Jamás leo los comentarios hechos por los lectores a mis columnas. Y no lo hago por dos razones. La primera es mi salud: los comentarios tienen un alto potencial de afectarla tanto si son agresivos como si son elogiosos. La segunda es que comparto la afirmación del recién fallecido Umberto Eco con relación a que las redes sociales “le dan la palabra a una legión de idiotas”.
Sin embargo esta semana, precisamente uno de esos empoderados por las redes, decidió hacerme llegar de forma más personal sus reflexiones con relación a mis columnas y depositó sus buenos deseos en el buzón de mi mail personal. Toda una muestra del más depurado amor cristiano.
Por años he leído las anécdotas de muchos de los divulgadores científicos y de los escritores escépticos que más admiro, sobre los repetidos insultos y amenazas que reciben de sus airados detractores. ¡No sabe mi cristianísimo lector cuánto le agradezco el inmerecido privilegio de haberme hecho compartir ese sentimiento de cómico estupor con algunos de los personajes que considero referentes!

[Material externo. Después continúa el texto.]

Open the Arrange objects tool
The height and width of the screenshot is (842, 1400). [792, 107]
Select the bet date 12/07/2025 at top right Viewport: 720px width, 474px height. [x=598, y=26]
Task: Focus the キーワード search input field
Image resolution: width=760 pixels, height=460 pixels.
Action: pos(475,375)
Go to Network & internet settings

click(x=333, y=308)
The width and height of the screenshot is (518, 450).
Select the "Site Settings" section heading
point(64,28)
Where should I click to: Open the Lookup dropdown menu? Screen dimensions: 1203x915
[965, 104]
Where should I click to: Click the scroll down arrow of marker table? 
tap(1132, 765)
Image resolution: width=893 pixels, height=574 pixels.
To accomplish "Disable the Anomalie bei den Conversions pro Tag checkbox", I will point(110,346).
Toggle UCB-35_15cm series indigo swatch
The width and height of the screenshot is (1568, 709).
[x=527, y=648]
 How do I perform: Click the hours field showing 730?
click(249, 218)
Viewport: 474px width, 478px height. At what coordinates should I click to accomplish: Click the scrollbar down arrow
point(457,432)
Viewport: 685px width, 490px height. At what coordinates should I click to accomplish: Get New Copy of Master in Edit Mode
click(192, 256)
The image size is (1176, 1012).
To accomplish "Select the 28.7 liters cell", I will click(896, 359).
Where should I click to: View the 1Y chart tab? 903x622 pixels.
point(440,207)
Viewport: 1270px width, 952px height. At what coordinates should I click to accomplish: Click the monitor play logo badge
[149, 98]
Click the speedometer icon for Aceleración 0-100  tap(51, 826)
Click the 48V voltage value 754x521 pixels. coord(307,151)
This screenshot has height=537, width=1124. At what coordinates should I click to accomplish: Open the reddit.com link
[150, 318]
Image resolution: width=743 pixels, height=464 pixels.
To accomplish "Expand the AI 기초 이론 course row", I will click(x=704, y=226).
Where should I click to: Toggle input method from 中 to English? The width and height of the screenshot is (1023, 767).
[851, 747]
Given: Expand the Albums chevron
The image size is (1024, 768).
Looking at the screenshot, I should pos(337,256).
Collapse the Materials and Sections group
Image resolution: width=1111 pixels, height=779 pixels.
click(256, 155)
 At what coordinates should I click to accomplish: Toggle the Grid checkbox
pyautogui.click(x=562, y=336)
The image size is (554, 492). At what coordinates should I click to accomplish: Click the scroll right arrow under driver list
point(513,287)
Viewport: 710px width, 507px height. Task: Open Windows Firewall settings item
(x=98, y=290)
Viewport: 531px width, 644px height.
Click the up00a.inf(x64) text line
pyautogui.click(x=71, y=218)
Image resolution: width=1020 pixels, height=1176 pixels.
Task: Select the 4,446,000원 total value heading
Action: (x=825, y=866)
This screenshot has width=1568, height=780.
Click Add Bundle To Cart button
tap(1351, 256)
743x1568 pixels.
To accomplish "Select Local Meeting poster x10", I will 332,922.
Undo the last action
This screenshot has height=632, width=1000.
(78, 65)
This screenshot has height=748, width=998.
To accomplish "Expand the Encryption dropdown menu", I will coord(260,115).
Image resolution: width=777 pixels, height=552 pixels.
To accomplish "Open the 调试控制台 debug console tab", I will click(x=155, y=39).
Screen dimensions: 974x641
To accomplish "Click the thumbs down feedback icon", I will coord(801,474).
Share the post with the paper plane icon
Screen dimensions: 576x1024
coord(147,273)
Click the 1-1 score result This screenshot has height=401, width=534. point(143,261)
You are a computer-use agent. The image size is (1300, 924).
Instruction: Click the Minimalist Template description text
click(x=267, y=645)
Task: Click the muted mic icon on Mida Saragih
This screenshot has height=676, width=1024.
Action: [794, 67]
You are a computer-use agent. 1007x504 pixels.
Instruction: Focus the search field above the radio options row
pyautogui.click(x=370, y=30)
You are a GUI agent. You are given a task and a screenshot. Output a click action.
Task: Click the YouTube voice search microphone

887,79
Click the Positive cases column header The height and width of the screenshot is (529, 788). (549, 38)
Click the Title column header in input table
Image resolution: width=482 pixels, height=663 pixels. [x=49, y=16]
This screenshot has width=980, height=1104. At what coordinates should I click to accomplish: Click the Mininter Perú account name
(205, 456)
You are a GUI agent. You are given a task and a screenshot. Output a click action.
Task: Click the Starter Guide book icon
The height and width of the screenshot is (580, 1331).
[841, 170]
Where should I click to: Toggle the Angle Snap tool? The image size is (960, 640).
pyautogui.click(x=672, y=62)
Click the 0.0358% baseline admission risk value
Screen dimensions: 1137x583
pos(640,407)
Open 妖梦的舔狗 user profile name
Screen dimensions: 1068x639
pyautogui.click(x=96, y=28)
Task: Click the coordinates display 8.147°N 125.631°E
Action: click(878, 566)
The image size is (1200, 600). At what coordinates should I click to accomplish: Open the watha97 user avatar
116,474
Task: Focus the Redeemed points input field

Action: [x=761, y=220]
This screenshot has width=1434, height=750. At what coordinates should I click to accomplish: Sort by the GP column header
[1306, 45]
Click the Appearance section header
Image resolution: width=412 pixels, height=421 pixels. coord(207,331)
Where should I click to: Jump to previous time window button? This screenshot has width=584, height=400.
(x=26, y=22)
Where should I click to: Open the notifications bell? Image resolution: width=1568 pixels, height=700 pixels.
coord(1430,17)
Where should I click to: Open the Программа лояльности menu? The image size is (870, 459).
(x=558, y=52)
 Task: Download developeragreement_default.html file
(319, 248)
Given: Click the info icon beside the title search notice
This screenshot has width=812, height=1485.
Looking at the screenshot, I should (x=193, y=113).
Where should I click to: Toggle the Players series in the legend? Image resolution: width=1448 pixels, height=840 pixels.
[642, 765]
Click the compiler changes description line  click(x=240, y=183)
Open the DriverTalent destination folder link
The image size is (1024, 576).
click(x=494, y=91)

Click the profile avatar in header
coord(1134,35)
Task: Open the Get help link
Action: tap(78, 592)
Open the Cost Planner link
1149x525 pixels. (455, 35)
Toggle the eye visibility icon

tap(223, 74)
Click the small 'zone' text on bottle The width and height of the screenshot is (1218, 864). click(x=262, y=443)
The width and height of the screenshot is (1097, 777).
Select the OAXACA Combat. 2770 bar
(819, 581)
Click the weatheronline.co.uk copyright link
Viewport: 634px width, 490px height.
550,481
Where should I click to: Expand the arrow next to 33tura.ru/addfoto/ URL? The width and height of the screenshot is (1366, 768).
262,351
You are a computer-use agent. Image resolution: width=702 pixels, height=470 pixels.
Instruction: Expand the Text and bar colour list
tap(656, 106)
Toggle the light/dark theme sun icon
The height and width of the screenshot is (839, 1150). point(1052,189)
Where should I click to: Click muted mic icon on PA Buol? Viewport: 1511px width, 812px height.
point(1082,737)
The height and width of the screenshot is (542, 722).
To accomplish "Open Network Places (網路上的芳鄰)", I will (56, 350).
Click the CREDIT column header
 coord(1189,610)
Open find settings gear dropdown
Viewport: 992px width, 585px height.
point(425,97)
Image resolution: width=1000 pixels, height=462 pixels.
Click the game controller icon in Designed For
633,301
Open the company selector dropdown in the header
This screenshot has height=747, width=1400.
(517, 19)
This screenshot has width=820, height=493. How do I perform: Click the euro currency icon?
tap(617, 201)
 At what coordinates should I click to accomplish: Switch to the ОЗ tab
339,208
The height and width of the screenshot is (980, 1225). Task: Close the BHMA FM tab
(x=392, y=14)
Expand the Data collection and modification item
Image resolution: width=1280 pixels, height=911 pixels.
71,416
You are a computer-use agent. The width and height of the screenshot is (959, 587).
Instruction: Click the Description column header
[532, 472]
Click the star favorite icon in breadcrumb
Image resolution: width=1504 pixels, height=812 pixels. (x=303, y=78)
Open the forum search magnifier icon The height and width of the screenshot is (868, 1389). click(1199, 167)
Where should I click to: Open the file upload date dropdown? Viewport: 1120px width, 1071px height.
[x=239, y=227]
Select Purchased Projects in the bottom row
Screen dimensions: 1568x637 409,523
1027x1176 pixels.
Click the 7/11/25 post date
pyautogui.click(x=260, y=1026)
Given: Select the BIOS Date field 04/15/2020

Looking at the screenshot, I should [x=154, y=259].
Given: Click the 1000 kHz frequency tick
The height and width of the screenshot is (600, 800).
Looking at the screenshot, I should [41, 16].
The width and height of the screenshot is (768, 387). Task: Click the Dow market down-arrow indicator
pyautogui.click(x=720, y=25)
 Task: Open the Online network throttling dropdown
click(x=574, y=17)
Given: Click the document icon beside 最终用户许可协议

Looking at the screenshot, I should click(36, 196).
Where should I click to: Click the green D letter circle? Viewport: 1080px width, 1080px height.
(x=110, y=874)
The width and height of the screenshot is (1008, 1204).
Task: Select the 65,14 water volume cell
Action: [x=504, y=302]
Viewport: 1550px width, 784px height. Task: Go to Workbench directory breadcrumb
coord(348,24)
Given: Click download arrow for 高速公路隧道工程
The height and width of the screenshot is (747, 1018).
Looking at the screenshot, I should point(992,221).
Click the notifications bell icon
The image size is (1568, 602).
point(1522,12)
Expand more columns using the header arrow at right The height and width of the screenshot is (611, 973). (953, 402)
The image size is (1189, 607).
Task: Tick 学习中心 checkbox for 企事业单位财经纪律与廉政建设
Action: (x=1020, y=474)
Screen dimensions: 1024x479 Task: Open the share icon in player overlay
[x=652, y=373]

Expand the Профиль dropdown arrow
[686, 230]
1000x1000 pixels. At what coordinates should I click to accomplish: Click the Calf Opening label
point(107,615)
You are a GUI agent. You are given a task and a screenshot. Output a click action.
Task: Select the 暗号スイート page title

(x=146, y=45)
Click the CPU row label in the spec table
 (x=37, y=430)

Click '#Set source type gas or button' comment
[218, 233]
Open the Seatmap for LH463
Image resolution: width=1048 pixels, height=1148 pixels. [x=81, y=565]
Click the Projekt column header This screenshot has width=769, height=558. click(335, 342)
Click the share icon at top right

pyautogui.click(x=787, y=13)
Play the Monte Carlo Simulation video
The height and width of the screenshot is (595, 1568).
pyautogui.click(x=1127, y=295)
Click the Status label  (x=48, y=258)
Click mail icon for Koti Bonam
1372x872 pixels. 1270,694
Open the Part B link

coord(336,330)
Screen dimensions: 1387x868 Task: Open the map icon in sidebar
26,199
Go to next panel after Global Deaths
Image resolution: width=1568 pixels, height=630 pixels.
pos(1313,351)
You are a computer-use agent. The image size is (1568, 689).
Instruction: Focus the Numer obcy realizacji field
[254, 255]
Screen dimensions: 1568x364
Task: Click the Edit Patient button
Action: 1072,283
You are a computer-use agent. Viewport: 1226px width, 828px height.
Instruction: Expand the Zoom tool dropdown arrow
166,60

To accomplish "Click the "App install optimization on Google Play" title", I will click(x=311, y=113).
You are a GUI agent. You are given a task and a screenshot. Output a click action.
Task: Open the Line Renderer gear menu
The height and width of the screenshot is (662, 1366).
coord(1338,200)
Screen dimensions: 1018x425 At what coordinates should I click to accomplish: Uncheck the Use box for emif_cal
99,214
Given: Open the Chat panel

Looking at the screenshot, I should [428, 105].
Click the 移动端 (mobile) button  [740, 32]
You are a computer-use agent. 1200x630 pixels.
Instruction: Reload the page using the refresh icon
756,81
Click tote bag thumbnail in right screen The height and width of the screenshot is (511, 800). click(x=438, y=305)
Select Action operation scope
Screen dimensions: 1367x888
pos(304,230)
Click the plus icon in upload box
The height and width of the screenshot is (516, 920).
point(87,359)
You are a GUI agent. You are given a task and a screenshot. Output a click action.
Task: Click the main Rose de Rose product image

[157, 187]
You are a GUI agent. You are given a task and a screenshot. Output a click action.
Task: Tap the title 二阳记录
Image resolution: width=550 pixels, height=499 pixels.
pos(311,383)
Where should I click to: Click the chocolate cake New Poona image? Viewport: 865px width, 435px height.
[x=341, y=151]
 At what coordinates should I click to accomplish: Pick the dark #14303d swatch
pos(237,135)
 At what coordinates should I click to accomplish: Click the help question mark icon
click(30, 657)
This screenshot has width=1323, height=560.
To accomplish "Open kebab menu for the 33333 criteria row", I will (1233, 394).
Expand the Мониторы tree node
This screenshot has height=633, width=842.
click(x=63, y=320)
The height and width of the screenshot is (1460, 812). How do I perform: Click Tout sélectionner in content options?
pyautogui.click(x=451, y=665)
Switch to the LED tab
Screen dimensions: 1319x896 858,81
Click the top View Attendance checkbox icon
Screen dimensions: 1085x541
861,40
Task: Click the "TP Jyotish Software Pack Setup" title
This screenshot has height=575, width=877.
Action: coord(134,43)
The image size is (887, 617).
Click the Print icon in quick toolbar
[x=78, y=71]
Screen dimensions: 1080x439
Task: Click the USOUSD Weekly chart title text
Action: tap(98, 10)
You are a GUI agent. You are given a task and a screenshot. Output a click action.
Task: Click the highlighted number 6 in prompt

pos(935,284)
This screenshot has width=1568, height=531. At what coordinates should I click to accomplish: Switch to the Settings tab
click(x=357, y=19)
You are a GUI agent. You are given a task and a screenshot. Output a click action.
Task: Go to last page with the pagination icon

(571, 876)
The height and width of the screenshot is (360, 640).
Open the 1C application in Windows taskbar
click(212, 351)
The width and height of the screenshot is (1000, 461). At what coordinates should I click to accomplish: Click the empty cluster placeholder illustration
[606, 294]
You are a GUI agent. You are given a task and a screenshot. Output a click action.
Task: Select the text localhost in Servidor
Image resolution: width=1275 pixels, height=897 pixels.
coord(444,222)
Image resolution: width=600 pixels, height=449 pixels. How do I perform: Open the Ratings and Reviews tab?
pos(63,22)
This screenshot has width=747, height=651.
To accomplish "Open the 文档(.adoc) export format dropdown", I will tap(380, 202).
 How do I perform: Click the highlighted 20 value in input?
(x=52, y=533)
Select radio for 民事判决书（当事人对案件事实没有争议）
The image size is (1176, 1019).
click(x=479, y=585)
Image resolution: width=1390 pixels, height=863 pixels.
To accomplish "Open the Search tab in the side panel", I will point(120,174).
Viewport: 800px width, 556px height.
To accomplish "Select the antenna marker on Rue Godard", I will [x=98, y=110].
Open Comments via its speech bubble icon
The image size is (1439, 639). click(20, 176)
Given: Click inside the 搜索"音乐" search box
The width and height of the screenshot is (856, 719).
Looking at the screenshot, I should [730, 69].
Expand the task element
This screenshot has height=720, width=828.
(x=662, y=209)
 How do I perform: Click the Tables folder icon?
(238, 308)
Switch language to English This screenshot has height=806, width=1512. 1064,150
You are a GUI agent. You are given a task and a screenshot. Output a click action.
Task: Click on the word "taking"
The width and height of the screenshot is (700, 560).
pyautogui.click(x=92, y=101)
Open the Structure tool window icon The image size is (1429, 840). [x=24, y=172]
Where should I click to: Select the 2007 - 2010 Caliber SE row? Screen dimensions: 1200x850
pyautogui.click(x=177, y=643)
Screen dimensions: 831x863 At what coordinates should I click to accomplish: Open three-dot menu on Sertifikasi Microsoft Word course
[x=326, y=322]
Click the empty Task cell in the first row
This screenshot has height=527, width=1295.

Y sumo ese agradecimiento a otro no menos importante.
Pocas veces quienes polemizamos
ganamos los debates por goleada
Pocas veces quienes polemizamos ganamos los debates por goleada. De hecho, la polémica sensata y estimulante suele ser un escenario más parecido a un tira y afloja que a un podio. Es francamente rarísima la coyuntura en que tu rival se pone de pie y te concede toda la razón, antes siquiera de empezar el debate.
Gran parte de mi discurso se basa en intentar poner en evidencia la perversidad de la moral cristiana construida sobre el anacrónico modelo del cordero sacrificial y que nos vende como deseable un universo donde un ser superior se hace cargo de nuestros pecados, es decir, uno donde podemos evadir las consecuencias de nuestros actos por el simple hecho de plegarnos a las vanidosas peticiones de una entidad megalómana. Una moral enferma disfrazada de amor, sobre la que se fundamentan, entre otros muchos males, la discriminación, el rechazo a lo diferente, el odio y la misoginia.
Muy pocas veces, digo, quienes se oponen a mi visión me conceden, por completo y de inmediato, la razón sobre el verdadero carácter malévolo y putrefacto de la religión. Por haberlo hecho esta vez y por hacerlo de un modo superlativo, debo agradecer, con los ojos aguados, a mi devoto lector.